When I think about Pluto these days, I also think about my seatmate on that flight to Florida years ago.  She was about 75, I guessed – petite, lively of eye and pleasant of manner, traveling from her home in Connecticut to visit friends in Florida.  It was January and she was happy to leave the snow and ice of Connecticut behind, as she had done for a month the last dozen years.

But this year, the trip was different.  It was the first time she had made it alone, because she had buried her husband a month before.  She was handling it well, and the friends in Florida were a big help.  They had told her, “You’ll never be homeless,” and I realized that meant a lot more than a place of physical shelter, especially now.  She would spend a few days with each of her Florida friends and then fly back to Connecticut, knowing that it was not her only home.

We talked for awhile, and I remember hoping that one day, if faced with similar circumstances, I could handle a loss with as much grace and that I would have friends somewhere who would make sure I was never homeless.

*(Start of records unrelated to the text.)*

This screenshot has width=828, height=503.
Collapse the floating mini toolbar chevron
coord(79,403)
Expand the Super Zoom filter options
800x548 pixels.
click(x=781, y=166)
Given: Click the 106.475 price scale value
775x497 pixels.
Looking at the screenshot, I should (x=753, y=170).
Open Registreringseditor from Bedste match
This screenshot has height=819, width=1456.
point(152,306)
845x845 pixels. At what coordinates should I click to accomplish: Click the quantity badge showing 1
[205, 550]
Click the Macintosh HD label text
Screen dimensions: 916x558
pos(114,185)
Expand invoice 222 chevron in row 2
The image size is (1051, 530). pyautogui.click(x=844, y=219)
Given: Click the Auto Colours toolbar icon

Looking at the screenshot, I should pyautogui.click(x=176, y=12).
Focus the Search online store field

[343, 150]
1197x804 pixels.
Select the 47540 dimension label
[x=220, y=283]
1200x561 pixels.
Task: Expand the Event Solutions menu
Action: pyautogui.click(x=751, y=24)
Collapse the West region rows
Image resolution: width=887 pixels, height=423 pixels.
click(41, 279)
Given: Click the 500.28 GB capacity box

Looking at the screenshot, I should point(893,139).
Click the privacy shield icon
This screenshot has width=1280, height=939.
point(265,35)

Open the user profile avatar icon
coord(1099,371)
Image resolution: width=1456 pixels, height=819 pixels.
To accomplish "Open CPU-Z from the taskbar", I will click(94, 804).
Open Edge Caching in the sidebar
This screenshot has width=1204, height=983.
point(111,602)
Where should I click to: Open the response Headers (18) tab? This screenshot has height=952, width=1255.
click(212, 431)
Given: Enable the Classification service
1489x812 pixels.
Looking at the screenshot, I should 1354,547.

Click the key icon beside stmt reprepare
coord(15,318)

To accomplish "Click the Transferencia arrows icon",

Across the aisle from me was a man about the same age as my seatmate, a woman seated next to him that appeared to be his wife.  He was impatient with her, grumpy and out of sorts in a sour, scrunched-faced way.  He had two Bloody Marys and drifted off to sleep, and she looked relieved.  I wished I could introduce her to my seatmate and they could steal away together for a month of Florida sun.

But of course the wife would never do such a thing.  Somehow she had put up with his grumpiness all these years and here in the twilight she wasn’t likely to exchange the known for the unknown.  So she would probably keep putting up with him, but maybe kick him in the shins every once in awhile.  Someday, odds were, she would lose him, and miss him, grumpiness and all.

I went back to my newspaper and re-read the story about the downsizing of Pluto and pondered for awhile on the nature of loss and its aftermath.  I decided that I could never again think of our solar system in the same way, and it made me sad that poor little Pluto didn’t have anything like friends in Florida to ease the pain.  I thought of those astronomers downsizing Pluto as a bunch of old grumps, too – in need of a kick in the shins.

But now, 16 years later, with New Horizons putting my favorite planet in the news again, I’m happy.  For me and lots of other folks, Pluto will always be a planet – maybe the runt of the litter, but part of the litter, nonetheless.  I’ve always had a soft spot in my heart for runts.